A huge walk-in camera, designed by John Bielenberg and built by John Bielenberg and Richard Mann, is one of the many inter-active exhibits planned By Penobscot Marine Museum for this summer’s Exploring the Magic of Photography: Painting with Light. This is the first major exhibition to feature the museum’s extensive historic photography collection of over 140,000 negatives, prints, slides, postcards and daguerreotypes.
The camera obscura is the precursor of our modern camera. Its principles were used by the ancient Greeks to observe solar eclipses. Inside the museum’s camera obscura, light sensitive paper will be available for visitors to take their own “photographs” from the projected image, and paper and pencils will be available for sketching the image, a technique used Leonardo da Vinci in the Renaissance.

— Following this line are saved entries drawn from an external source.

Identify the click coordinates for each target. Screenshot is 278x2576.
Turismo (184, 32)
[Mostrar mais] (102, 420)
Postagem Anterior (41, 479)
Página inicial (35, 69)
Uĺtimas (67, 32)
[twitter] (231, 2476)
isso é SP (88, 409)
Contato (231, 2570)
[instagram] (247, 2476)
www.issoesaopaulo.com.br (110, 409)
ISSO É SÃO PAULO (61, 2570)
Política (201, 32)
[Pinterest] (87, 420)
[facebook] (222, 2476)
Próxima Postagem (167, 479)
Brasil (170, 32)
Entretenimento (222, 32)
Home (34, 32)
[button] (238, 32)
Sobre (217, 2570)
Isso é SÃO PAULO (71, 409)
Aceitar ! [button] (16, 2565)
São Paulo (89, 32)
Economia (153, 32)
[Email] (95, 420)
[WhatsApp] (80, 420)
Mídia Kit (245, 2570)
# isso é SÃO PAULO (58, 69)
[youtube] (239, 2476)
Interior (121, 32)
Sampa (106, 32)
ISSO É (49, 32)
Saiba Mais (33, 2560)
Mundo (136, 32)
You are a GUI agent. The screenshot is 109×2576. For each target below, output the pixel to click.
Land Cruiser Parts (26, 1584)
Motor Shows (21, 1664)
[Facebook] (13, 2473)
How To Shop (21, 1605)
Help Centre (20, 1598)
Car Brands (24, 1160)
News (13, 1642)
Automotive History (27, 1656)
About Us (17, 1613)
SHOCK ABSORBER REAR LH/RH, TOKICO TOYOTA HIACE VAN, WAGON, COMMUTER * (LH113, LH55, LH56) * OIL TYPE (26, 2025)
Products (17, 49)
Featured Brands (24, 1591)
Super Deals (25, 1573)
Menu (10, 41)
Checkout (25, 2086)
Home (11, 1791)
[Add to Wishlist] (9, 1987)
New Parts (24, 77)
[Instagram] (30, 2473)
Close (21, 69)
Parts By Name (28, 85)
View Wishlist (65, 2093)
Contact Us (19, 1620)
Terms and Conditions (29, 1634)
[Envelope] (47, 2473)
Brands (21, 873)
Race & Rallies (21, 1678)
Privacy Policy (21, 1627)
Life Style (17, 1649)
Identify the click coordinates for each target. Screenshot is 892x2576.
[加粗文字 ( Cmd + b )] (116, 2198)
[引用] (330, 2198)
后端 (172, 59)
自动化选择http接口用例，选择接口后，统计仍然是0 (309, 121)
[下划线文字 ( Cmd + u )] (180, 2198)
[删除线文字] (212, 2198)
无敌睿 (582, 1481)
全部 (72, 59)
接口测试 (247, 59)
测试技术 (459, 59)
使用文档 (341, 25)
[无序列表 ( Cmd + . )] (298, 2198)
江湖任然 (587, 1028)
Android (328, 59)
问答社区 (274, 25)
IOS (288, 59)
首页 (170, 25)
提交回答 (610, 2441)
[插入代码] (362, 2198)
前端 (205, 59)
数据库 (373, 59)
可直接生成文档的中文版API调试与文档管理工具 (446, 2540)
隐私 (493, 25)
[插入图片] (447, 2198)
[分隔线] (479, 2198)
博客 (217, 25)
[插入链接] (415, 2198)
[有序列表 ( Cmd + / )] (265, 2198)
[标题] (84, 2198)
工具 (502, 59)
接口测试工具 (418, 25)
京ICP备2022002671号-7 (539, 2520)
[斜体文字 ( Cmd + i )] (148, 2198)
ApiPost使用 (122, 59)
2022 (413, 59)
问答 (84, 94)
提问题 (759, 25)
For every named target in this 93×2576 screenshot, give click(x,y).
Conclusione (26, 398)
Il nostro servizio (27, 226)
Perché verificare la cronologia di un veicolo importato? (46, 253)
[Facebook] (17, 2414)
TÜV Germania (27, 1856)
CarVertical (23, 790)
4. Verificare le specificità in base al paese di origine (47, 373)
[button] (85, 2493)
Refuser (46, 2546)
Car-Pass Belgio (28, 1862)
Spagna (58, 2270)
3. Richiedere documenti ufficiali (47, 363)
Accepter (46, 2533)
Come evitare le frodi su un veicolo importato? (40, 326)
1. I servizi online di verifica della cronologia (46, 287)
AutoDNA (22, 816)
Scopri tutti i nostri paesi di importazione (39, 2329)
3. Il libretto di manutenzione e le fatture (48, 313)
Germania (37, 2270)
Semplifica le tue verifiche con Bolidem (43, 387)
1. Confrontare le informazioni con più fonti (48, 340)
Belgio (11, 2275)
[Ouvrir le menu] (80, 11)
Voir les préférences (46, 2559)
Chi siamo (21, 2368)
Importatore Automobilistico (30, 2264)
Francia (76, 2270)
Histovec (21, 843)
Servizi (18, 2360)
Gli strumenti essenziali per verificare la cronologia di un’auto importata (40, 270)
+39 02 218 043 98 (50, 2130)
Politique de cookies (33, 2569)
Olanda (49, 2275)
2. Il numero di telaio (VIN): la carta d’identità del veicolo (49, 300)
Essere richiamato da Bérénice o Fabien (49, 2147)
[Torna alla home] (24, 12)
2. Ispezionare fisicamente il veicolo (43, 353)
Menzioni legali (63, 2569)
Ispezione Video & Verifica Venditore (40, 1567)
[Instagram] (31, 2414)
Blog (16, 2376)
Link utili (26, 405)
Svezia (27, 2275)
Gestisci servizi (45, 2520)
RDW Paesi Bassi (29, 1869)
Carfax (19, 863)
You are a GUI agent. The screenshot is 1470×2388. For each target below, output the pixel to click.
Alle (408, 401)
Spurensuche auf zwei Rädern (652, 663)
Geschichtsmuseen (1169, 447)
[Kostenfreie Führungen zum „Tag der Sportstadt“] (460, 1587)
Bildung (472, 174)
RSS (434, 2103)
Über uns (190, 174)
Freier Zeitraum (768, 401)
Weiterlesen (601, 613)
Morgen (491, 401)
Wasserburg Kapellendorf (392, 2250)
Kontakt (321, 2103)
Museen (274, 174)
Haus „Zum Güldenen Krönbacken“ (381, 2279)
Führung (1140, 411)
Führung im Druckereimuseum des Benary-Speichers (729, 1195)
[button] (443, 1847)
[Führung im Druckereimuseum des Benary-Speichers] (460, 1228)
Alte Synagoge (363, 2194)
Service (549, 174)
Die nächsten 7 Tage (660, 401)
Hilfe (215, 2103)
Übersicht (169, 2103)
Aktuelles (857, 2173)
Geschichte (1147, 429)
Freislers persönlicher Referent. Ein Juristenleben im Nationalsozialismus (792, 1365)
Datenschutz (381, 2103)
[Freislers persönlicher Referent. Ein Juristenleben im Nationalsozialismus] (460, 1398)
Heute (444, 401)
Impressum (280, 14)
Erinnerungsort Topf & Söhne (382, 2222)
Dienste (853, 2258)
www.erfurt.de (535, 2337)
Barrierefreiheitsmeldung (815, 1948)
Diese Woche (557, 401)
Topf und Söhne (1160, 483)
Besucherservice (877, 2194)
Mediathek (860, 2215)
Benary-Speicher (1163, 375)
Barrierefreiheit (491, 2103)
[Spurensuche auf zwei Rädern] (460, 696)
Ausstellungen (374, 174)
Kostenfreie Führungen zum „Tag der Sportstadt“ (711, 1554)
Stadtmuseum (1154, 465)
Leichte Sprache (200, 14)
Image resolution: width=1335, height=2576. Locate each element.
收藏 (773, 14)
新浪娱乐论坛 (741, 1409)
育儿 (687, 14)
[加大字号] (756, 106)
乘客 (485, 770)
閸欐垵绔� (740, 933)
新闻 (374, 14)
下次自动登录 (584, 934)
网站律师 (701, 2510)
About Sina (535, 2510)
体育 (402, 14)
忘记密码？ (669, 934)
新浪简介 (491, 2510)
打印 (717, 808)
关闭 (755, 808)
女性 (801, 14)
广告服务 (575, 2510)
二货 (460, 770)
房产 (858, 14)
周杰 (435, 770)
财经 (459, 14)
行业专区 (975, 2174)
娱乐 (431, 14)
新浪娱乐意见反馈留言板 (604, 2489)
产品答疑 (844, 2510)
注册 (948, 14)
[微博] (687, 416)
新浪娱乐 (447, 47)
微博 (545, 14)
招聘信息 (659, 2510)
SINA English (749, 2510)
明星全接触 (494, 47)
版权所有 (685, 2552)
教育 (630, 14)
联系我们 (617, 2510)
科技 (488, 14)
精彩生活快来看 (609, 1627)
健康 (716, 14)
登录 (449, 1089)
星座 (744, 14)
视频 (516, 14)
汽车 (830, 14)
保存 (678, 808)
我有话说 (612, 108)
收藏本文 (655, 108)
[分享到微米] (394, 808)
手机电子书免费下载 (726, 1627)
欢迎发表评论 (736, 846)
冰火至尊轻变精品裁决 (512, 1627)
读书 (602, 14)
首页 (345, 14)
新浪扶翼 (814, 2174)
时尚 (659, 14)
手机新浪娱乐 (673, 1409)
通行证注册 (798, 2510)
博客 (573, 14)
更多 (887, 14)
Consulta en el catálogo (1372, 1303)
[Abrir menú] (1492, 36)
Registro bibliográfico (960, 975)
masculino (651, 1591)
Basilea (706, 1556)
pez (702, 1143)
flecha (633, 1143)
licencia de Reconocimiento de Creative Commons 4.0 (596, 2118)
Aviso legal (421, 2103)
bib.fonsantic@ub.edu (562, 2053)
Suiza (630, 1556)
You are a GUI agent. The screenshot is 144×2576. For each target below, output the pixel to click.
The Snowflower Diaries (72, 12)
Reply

PMM’s camera obscura; Horse in Winter, Round Image
Other exhibits in Exploring the Magic of Photography: Painting with Light include Museum Selfies taken by museum visitors; Visit an Antique Darkroom complete with a glass plate negative enlarger; Through Her Lens: Women Photographers of Mid-Coast Maine, 1890-1920; Twenty Best featuring the most fascinating photographs in the collection; Evolution of the Photographic Snapshot: 1888-2015, curated by retired photography professor Michael Simon; The Carters and the Lukes – Selections from the Red Boutilier Collection is an intimate portrait of two families of boat builders, one who built traditional wooden lobster boats for local fishermen and the other an innovator in the custom yacht business. These photographs, taken during the 1960’s and 1970’s, celebrate the uniquely Maine way of life of the Luke family in East Boothbay and the Carter family in Waldoboro. Photographer Red Boutilier captured an era in Maine boat building which set the standards for today’s Maine boat builders’ international reputation for excellence.
Included in the museum’s events will be a screening of the film The Maine Frontier: Through The Lens Of Isaac Walton Simpson. Isaac Walton Simpson was a blacksmith, barber, musician, woodsman, mechanic, and father of thirteen children. This live multimedia presentation uses film, Simpson’s photographs, oral histories and live music to illustrate the pioneering frontier culture of northern Maine at the turn-of-the-century, a pivotal time in Maine’s history.
Anonymous; Boy with Oranges, Buenos Aires, c. 1895-1916
Visitors to Exploring the Magic of Photography: Painting with Light will be able to take cyanotype-making workshops; pin-hole camera-making workshops; to see tin-type demonstrations and to have their own tin-type made. Life-sized photographic backdrops in several exhibits will encourage visitors to take photographs of themselves “inside” historic photographs.
Exploring the Magic of Photography: Painting with Light is part of the Maine Photo Project (www.mainephotoproject.org), a year-long statewide celebration of photography in Maine. This collaboration of twenty-six cultural organizations will offer exhibitions, a major publication, and a variety of programs exploring the state’s role as inspiration for photographers.
The Maine Frontier: Through The Lens Of Isaac Walton Simpson is made possible by a grant from the Maine Humanities Council and the Maine Arts Commission. Through Her Lens: Women Photographers of Mid-Coast Maine, 1890-1920 is made possible by a grant from the Maine Humanities Council.
Exploring the Magic of Photography: Painting with Light opens at Penobscot Marine Museum on May 23, 2015 and continues through October 18, 2015. The Maine Frontier: Through The Lens Of Isaac Walton Simpson will be shown on Thursday, August 13, 7 p.m.